TASK TO COMPLETE:
In the article on class size reduction, who chaired the Class Size and Resources Working Group?

EXCERPT TO READ:
━━━
The final draft report on class size reduction provides few solutions, but plenty of spending options.The report on class size reduction due to be presented to Scottish Ministers in the next few weeks has failed to reach a conclusive recommendation.
Instead, it offers a range of "pros" and "cons" for various options - from cutting all P1-7 classes to 20 at a potential salaries cost of pound;309 million - to employing more classroom assistants or providing more training for teachers. "Clearly, resources are limited and in order to ensure that best value is obtained, a balance will need to be struck between investment and the scale of return," it concludes.
The final draft by the Class Size and Resources Working Group, chaired by Liz Lewis, head of the schools group in the Scottish Government's education department, has been seen by The TESS, although it may undergo changes before final publication. As it stands, it contains something for everyone to use as justification for their position.
The Educational Institute of Scotland can cite the findings by York Consulting Limited, which interviewed teachers in eight education authorities as part of research commissioned by the executive.
The research group concluded: "All class teachers agreed that smaller classes provide greater choice and flexibility in the use of teaching and learning methods.
"Smaller classes are believed to improve the quality of teaching and learning for a number of reasons: they provide greater individual attention; they provide greater opportunity for practical and interactive activities; they allow greater interaction and participation of all pupils; they involve closer supervision; they provide greater physical space; and they provide more opportunity for formative assessment."
The report, commissioned by former education minister Peter Peacock, also proposes a future research project over three years measuring the attainment of secondary pupils to ascertain optimal class sizes.
It cites findings from the Tennessee Student Teacher Achievement Ratio (STAR) project and the English Class Size and Pupil Ratio (CSAPR) research, which provided evidence that "certain groups of pupils benefited from reduced class sizes early in their school career". But the report argues that research on the impact of class sizes in secondary schools is lacking, in Scotland and abroad.
Although the group's remit included a duty to "make recommendations on how future resources should best be applied to maximise educational improvements", it merely offers a menu of options for additional expenditure.
The "pro" of employing additional teachers to cut class sizes is that "teachers felt less stressed and more able to cope with their workload in smaller classes". The "con" of doing so, based on work by Peter Blatchford at the London Institute of Education, is that "there is little evidence a blanket reduction of class sizes would increase educational attainment above P3".
Pros and cons
The cost of employing extra staff to reduce class sizes would be considerable - pound;3.63 million for 100 fully-qualified teachers, the report estimates.
Another option would be to employ more classroom assistants who could contribute to the raising of pupil attainment by freeing teachers' time to teach.
The cost of employing 100 classroom assistants would be pound;1.5 million, while giving every primary and secondary school an additional classroom assistant would cost pound;41 million, the report claims.
The report also examines the cost of reducing all P2 and P3 classes to 25 - the maximum size for P1 set by the Labour-Liberal Democrat administration when it was in power.
It concludes that reducing all P1 classes to a maximum of 25 pupils would require 417 additional teachers, so extending that to P2-3 would require a further 850 teachers. Without counting capital costs, this would amount to pound;25 million for teachers on minimum salary and pound;33 million if they were all on top pay.
Reducing all P1-7 classes to a maximum of 20 would carry a "substantial" cost, and the "available evidence suggests that levels of literacy, numeracy and attainment may not increase enough, particularly in the latter years of primary, to justify the expenditure", says the report.
It adds: "There are also likely to be significant capital costs in cases where existing schools need to be extended to accommodate the extra classrooms required."
Cutting P1-3 classes to 20 would require 4,000 additional teachers and P1-7 an additional 8,000. The cost would be between pound;233 million and pound;309 million, depending on salary scale.
The final option - to provide more continuing professional development - would help teachers embrace the changes required by A Curriculum for Excellence, carry no physical or accommodation costs, and should improve the quality of learning, it argues. However, to provide an additional five days' CPD per annum would cost an estimated pound;50 million.
━━━
SUPPLIED INFORMATION:

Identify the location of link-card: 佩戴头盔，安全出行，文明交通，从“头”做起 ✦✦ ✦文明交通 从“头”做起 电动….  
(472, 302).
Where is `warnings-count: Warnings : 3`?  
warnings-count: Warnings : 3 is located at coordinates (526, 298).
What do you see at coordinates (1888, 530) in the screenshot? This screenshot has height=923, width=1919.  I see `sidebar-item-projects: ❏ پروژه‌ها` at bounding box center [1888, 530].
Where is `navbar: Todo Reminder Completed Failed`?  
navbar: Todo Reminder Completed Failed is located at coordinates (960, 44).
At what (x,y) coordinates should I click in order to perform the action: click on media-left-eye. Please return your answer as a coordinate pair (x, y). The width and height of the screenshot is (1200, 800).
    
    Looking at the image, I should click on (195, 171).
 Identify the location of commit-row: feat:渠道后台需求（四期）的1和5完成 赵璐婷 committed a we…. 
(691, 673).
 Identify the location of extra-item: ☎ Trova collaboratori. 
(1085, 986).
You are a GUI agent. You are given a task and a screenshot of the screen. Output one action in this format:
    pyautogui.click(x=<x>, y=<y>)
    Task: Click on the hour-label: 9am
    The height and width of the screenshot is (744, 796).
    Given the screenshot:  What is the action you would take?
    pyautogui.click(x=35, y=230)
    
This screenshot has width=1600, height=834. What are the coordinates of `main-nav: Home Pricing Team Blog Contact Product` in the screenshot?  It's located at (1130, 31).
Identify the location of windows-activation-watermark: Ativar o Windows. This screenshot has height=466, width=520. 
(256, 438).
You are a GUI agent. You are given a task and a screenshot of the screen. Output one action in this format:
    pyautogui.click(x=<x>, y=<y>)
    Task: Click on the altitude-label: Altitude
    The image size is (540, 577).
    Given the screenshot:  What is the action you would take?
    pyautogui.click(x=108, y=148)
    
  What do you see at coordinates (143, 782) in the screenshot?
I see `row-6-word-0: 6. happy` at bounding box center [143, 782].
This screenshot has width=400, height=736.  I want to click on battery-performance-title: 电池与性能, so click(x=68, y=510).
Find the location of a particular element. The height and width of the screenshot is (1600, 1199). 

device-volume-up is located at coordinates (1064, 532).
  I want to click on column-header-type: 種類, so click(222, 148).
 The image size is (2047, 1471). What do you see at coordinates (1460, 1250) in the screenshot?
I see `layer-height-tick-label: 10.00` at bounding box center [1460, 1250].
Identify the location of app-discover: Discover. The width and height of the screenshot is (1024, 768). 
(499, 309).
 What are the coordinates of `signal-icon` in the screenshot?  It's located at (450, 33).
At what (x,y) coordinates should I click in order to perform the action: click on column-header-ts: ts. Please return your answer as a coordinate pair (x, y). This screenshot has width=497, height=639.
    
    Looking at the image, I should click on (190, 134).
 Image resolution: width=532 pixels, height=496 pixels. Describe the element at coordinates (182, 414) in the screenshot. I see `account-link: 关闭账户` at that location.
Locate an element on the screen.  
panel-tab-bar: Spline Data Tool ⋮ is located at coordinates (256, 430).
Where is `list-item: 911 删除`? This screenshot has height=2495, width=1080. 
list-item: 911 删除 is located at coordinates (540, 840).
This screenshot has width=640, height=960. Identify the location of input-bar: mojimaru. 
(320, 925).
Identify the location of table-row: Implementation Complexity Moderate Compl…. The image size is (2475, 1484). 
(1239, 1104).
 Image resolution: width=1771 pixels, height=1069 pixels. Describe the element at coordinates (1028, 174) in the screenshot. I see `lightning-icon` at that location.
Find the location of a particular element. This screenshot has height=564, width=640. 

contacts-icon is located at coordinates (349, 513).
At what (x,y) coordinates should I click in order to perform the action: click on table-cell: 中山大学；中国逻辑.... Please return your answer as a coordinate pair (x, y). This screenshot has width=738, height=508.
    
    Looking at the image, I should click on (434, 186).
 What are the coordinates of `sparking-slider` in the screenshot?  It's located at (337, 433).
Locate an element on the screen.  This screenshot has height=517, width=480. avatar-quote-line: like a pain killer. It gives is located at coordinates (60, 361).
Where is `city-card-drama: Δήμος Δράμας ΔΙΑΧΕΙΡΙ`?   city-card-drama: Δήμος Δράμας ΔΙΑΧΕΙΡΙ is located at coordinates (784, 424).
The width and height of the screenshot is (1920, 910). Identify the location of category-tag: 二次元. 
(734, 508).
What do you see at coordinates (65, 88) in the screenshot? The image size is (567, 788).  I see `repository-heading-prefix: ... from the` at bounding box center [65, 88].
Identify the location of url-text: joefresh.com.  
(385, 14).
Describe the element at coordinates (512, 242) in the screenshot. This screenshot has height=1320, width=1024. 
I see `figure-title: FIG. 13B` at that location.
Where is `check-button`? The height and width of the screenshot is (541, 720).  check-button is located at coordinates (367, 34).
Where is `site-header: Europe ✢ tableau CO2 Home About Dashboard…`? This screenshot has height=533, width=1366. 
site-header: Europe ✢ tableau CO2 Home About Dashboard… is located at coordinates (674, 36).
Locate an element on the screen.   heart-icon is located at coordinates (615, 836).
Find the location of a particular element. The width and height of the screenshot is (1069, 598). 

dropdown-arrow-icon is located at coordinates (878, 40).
━━━
RESPONSE:
Liz Lewis, head of the schools group in the Scottish Government's education department.